4. 具身任务的 Test-Time Scaling 框架

E-TTS: A New Embodied Test-Time Scaling Framework for Robotic Manipulation

🔗 https://arxiv.org/abs/2606.27268v1

💡 一句话：把 test-time scaling 搬到机器人操作里，用历史信息驱动 reasoning 和 action scaling，而不是只看当前 observation。

🎯 关联：这对 InternOS 的启发是：agent 执行不是一次性 plan，而是 history-aware iterative refinement；长期任务里 memory/history 不是附属品，是 scaling 的前提。

5. 世界模型幻觉是可预测、可预防的

Hallucination in World Models is Predictable and Preventable

🔗 https://arxiv.org/abs/2606.27326v1

💡 一句话：研究 action-controllable world model 在低覆盖 state-action 区域为什么会 hallucinate，并用数据中心信号检测和缓解。

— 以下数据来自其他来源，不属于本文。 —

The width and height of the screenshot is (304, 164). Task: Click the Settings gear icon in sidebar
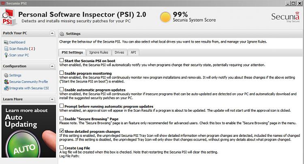click(x=6, y=76)
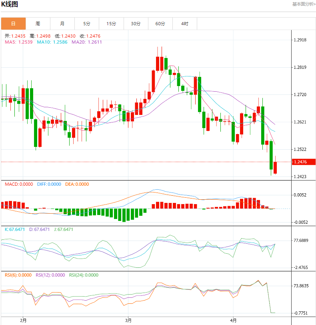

🎯 关联：这篇很适合 Anna 思考 sandbox / simulated execution：world model 不能只负责“生成看起来合理的未来”，还要暴露 uncertainty 和 failure modes，否则 agent 会在假环境里学坏。

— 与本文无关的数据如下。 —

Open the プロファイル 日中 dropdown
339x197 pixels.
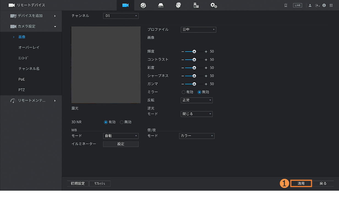coord(198,29)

6. 机器人控制中的 In-Context World Modeling

In-Context World Modeling for Robotic Control

🔗 https://arxiv.org/abs/2606.26025v2

💡 一句话：让机器人 policy 通过短历史自动推断相机视角、机器人形态等系统变量，从而适应新配置。

🎯 关联：这篇的价值在“系统识别作为上下文适配”。对未来 agent infra 来说，执行环境不是固定常量，而是 agent 必须持续 infer 的一部分。

7. 开放数据、训练与评估的可扩展 Behavior Cloning 栈

Scalable Behavior Cloning with Open Data, Training, and Evaluation

🔗 https://arxiv.org/abs/2606.27375v1

💡 一句话：发布大规模开源 manipulation 数据、硬件、训练基础设施和 sim-to-real 评估流程，用来系统比较 DiT/VLA 训练 recipe。

🎯 关联：这不是最“agentic”的一篇，但基础设施价值很高。对 Anna 和朋友讨论 AI sandbox / hardware infra 很有参考：真正有用的平台不是 demo，而是 data、sim、eval、hardware loop 全套打通。

8. 执行时 AI 安全内核：给 Agent 的不可绕过授权层

The Unfireable Safety Kernel: Execution-Time AI Alignment for AI Agents and Other Escapable AI Systems

🔗 https://arxiv.org/abs/2606.26057v1

💡 一句话：主张把 agent 的安全控制从 prompt/guardrail 里拿出来，放到进程隔离、pre-action enforcement、fail-closed 的外部安全内核里。

🎯 关联：虽然不是 embodied paper，但对 Anna 的 agent OS / sandbox 线非常关键：只要 agent 能操作工具、API、文件或硬件，安全边界就不能放在 agent 自己的上下文里。

今日判断

今天的趋势很清楚：embodied agent 正在从“模型会不会做动作”转向“执行系统能不能长期自治”。最值得盯的不是单个 VLA backbone，而是 planner + policy + verifier + world model + safety kernel 这套运行时架构。

对 Anna 来说，这批论文真正有用的信号是：未来 agent 平台的壁垒不会只是模型调用，而是环境建模、执行反馈、失败恢复、权限隔离和经验积累。